This is disconcerting on multiple levels:
The FBI requires state and local police to keep quiet about the capabilities of a controversial type of surveillance gear that allows law enforcement to eavesdrop on cellphone calls and track individual people based on the signals emitted by their mobile devices, according to a bureau document released recently under a Freedom of Information Act request.
. . . .
The FCC last month began investigating reports of illegal use of IMSI catchers, by foreign intelligence services and criminals but has said it does not oversee the use of the surveillance gear by federal government agencies. Last week, the marketers of a device that’s designed to detect IMSI catchers reported finding 18 in the Washington area over two days of searching.
The locations, said the marketer of the GSMK CryptoPhone, included areas around the White House, the Capitol, the Russian Embassy and the cluster of defense contractors near Dulles International Airport.

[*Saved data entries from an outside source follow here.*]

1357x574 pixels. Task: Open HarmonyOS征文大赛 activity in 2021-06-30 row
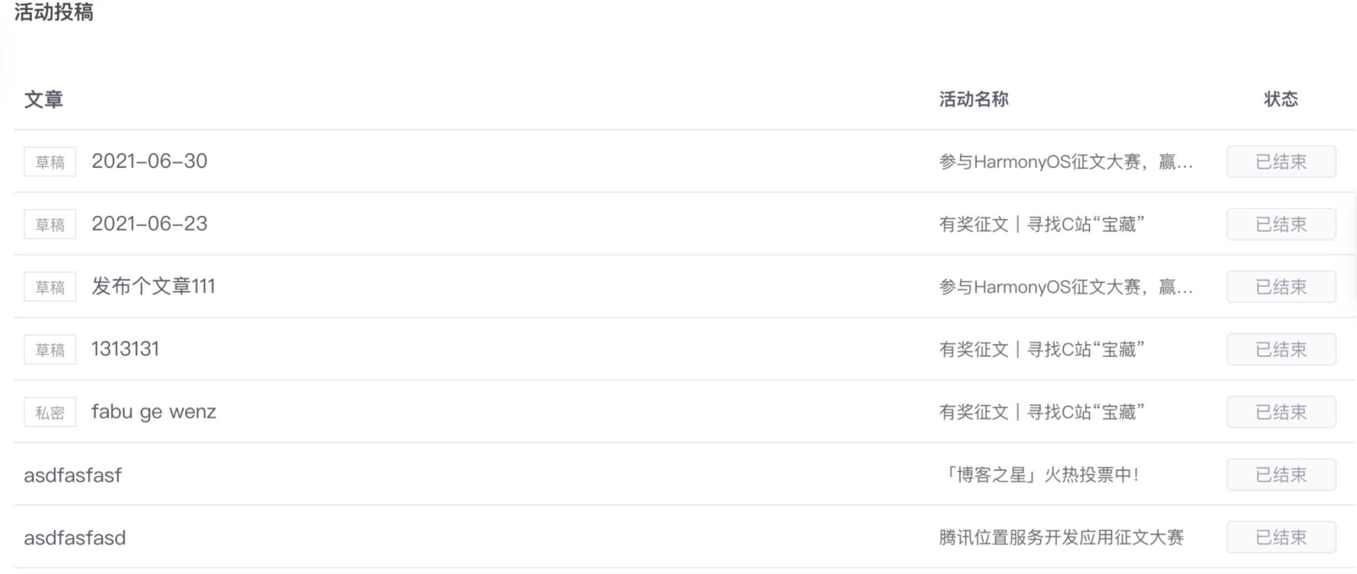tap(1066, 162)
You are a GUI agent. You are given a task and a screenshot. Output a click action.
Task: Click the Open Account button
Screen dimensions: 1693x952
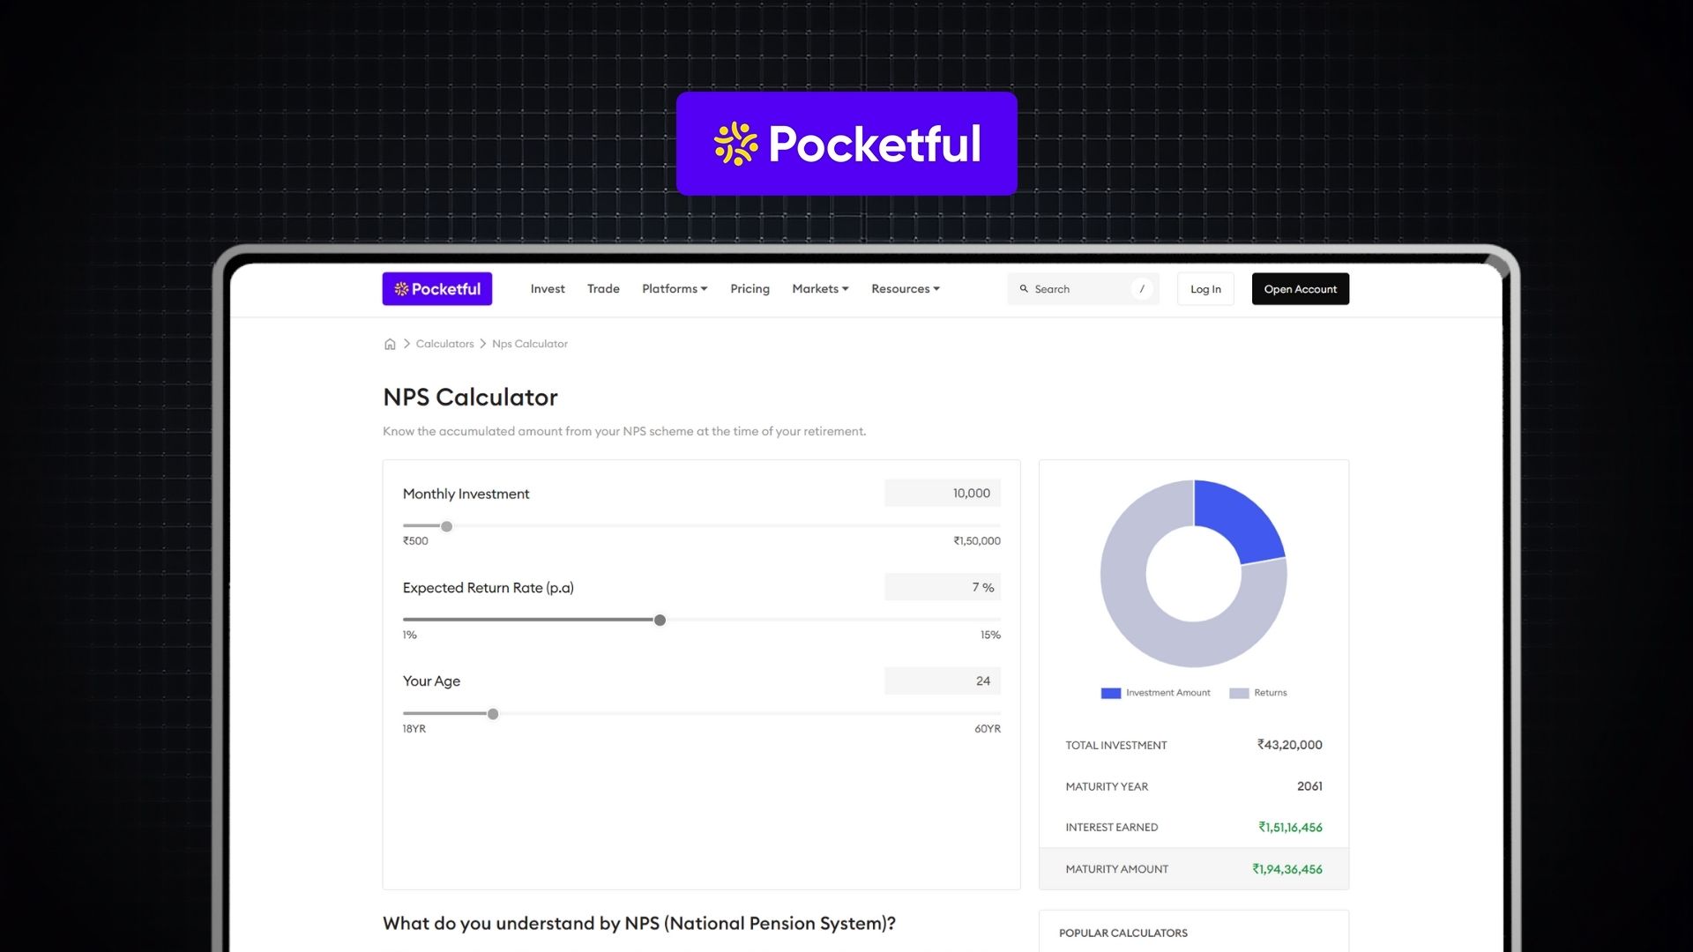click(x=1300, y=288)
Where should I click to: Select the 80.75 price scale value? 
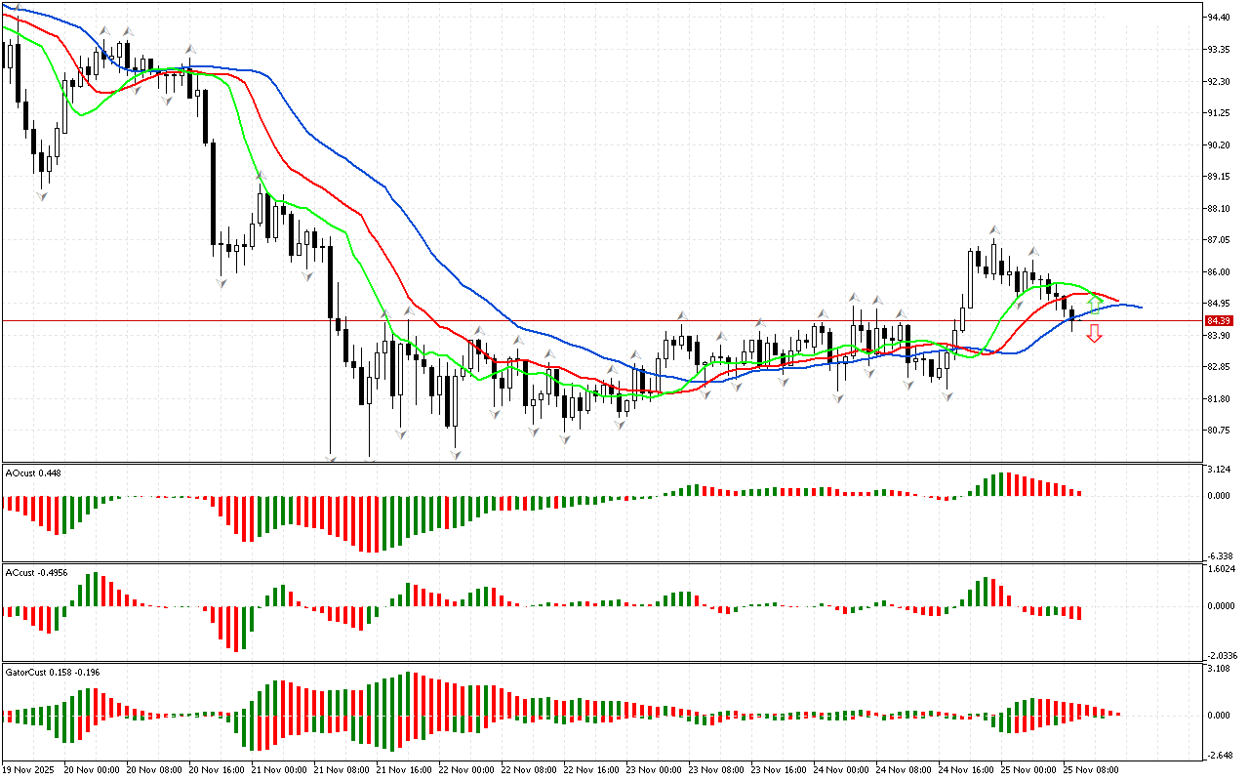pyautogui.click(x=1216, y=431)
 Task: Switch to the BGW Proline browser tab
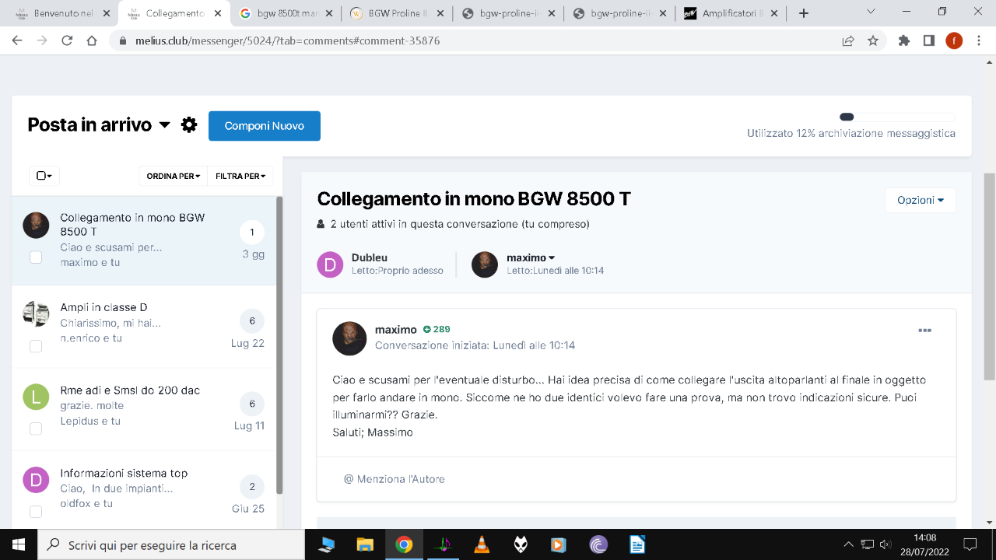[397, 13]
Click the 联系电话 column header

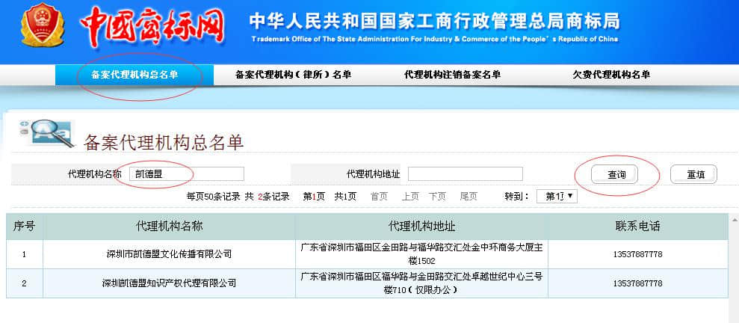[637, 227]
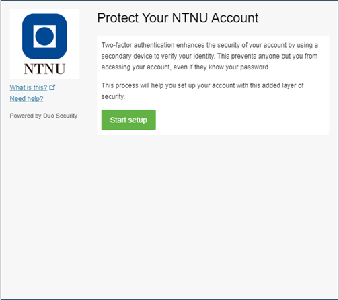Open the "What is this?" link
The height and width of the screenshot is (300, 339).
click(x=28, y=87)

The CryptoPhone was not able to determine whether the IMSI catchers were being used by the federal government, local police or some other entity.
E-mails collected through a separate Freedom of Information Act request, by the ACLU, showed in June that the U.S. Marshals Service had asked police in Florida to not reveal that they had used IMSI catchers in determining the locations of criminal suspects. Instead, the police were instructed to say that they had learned the whereabouts of suspects using “a confidential source.”
Foreign countries know that we have this technology. Criminals likely presume we do. Once again the people who are deprived of this information are the voting public. Because freedom!